O candidato da coligação PSDB-PFL à Presidência da República, Geraldo Alckmin, disse hoje que não viu a entrevista do adversário e candidato à reeleição pelo PT, presidente Luiz Inácio Lula da Silva, ontem ao Jornal Nacional, mas ficou sabendo das gafes cometidas por ele ao dizer que "combateu a ética" e que "o salário caiu". Após entrevista concedida hoje à Rede Bandeirantes, Alckmin destacou: "Eu, para ser sincero, não vi (a entrevista de Lula ao JN). Agora, fui informado. E acho que ele falou o que é verdade mesmo. Combateu a ética.

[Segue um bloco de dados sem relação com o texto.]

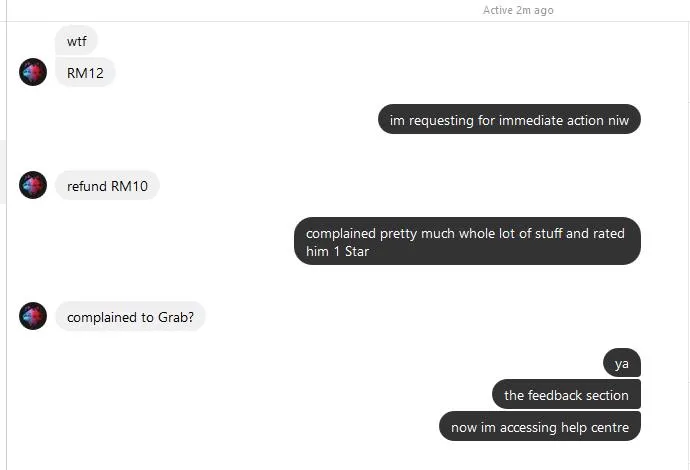Select the 'refund RM10' message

Além de alfinetar o adversário, o tucano disse que não é contrário a entrevista fortes, numa referência à sua própria entrevista ao Jornal Nacional, na segunda-feira desta semana, considerada muito dura por seus correligionários. "Eu não sou contra essa coisa de entrevista forte. Eu sou da seguinte tese. É isso mesmo, você tem de crescer na adversidade. Essa é a beleza da democracia. Vida pública é isso.

Na avaliação de Alckmin, a contradição no presidente Lula é algo "permanente". Mesmo com a afirmação de que não viu a entrevista do adversário petista, o candidato da coligação PSDB-PFL à presidência da República citou "a contradição" na saída do ex-ministro da Casa Civil e ex-deputado José Dirceu. "Uma hora é amigo, (em outra) pediu demissão. Outra hora foi demitido", destacou, citando que o presidente Lula também entrou em contradição ao falar do presidente do Sebrae, Paulo Okamoto.